Review Summary: The devil in denim.
It’s hard to believe that when Train started out, they actually weren’t all that bad. Sure, they may have been a little rough around the edges, but songs like “Ordinary” and “Whipping Boy” actually had some pretty nice riffs; even the schmaltzy, sappy “Drops of Jupiter (Tell Me)” wasn’t all that bad (although some of those lyrics about deep-fried chicken and soy lattes were pretty cringeworthy), nor was the theme for a lullaby that was “Calling All Angels”. Yet Train spent nearly half a decade in irrelevancy, not making any impact post-“Drops of Jupiter” until 2008, when they released what will go down as the band’s defining song, “Hey, Soul Sister”. Coming out of nowhere, the lead single off of Save Me, San Francisco
unexpectedly took the world by storm, completely changing the trajectory of their career overnight. Ever since then, Train have just been devoid of any goodness, a black hole sucking out any quality they once had while attempting to rehash that song that made them relevant again.

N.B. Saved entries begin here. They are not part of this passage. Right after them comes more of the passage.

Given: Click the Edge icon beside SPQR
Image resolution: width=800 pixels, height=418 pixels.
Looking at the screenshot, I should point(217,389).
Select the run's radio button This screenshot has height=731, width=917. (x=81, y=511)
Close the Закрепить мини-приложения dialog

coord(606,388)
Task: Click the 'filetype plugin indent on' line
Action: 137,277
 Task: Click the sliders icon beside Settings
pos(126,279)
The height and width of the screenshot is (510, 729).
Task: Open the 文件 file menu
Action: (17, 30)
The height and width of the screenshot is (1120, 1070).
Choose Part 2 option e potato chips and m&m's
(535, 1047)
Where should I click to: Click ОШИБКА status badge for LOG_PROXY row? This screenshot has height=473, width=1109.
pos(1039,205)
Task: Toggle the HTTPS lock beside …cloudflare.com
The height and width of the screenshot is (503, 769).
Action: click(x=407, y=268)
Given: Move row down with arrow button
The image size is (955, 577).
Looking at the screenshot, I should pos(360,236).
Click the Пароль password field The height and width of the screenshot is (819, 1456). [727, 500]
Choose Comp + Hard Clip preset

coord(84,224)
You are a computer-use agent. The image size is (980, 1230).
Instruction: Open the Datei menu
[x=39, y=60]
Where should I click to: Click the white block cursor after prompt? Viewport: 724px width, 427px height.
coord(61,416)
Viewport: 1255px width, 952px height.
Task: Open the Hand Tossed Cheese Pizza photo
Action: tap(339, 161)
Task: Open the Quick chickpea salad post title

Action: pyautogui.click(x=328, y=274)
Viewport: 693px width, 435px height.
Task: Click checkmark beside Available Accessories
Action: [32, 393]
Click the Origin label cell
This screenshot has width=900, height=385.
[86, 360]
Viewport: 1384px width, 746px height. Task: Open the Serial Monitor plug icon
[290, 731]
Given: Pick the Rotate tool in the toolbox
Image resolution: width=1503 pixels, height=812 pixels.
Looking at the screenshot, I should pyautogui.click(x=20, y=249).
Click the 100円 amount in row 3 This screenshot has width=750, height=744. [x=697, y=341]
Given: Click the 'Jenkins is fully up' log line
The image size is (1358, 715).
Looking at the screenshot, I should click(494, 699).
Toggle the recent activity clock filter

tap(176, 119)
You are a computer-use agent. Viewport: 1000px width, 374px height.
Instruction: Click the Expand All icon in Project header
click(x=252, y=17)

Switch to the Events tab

That’s where we are now; in 2014, with Train releasing an album that manages to one-up its predecessors in terms of how incredibly horrific it is. After the train-wreck (ha!) that was California 37
, it was thought that they could not got any worse than the complete disaster that was their sixth record. Well, folks, the moral of the story here is never to doubt how bad Train can be, especially when they’re not even trying anymore. Even if California 37
was a musical ***stain in every sense of the word, Bulletproof Picasso
manages to take of the aforementioned album’s weaknesses and increase them tenfold. The result is Train’s most poppiest record yet, and I don’t care how polished “Drive By” or “Bruises” were, this takes things to a whole other level. At their core, they always had a slight rock influence, even if it had been steadily decreasing ever since “Hey, Soul Sister”. Nevertheless, we’ve reached a point where that ‘rock’ influence is approaching zero. The guitars quietly play out into the background instead of carving out a melody, while the drums sound more computer-generated at some points. Is this the final step in turning Train into a pop band" Not quite, although it’s hard to see if they could possibly get any worse.
From the get-go, Bulletproof Picasso
establishes itself as an album made by a band that is clearly past their prime, making middle-aged records in an attempt to fight a battle against relevancy. Every song just reeks of laziness and unoriginality; Train have made songs like these before, and they’ve done them better. The first track, “Cadillac, Cadillac”, incorporates reggae elements (probably because they saw the popularity of MAGIC!’s “Rude” and wished to recreate its success), yet the Police-esque song ends up as a mess that tries to be something that it really is not. Elsewhere, lead single “Angel in Blue Jeans” takes Monahan’s knack for overly evocative lyrical imagery about silver rivers and denim-clad cherubs, an incredibly poppy drumbeat and twangy instrumentation to create an absolute borefest that does nothing but remind us how far from grace Train have fallen (not to mention that the “oh oh oh”s are ripped exactly from Sam Smith’s “Stay With Me”). The choruses on the slow-tempo title track and “I Will Remember” try to sound anthemic and arena-ready, yet they end up falling flat on their faces. It’s like they’re not even trying anymore; clearly, no effort was put into these songs, or else they would have come up with something at least half decent..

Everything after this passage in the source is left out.